_Your objective_. Extract, unchanged, each line of the listing below from its first line through the line that contains "Click the Sensor", inclusive, and nothing else.

>>>>>

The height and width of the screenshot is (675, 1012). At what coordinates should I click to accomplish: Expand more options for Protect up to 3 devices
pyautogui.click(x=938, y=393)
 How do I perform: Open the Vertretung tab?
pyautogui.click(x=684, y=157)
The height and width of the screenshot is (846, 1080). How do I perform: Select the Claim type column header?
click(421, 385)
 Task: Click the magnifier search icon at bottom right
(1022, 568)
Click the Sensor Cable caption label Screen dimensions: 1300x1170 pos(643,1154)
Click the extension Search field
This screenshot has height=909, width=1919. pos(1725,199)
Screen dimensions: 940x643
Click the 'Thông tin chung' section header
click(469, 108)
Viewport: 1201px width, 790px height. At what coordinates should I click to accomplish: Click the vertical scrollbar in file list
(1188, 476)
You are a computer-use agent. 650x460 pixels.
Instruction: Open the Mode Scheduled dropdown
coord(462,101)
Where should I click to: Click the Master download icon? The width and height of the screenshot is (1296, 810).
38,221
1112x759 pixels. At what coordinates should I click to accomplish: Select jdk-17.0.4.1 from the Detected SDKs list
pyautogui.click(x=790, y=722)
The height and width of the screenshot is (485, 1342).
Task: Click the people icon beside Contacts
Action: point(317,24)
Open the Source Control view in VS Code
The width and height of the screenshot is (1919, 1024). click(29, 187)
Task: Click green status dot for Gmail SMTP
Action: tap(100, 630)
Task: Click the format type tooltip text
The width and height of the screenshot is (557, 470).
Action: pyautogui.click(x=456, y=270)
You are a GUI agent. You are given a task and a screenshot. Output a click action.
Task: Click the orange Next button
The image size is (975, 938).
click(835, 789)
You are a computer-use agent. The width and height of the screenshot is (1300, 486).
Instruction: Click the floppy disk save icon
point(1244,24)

<<<<<

_Task result_.
The height and width of the screenshot is (675, 1012). At what coordinates should I click to accomplish: Expand more options for Protect up to 3 devices
pyautogui.click(x=938, y=393)
 How do I perform: Open the Vertretung tab?
pyautogui.click(x=684, y=157)
The height and width of the screenshot is (846, 1080). How do I perform: Select the Claim type column header?
click(421, 385)
 Task: Click the magnifier search icon at bottom right
(1022, 568)
Click the Sensor Cable caption label Screen dimensions: 1300x1170 pos(643,1154)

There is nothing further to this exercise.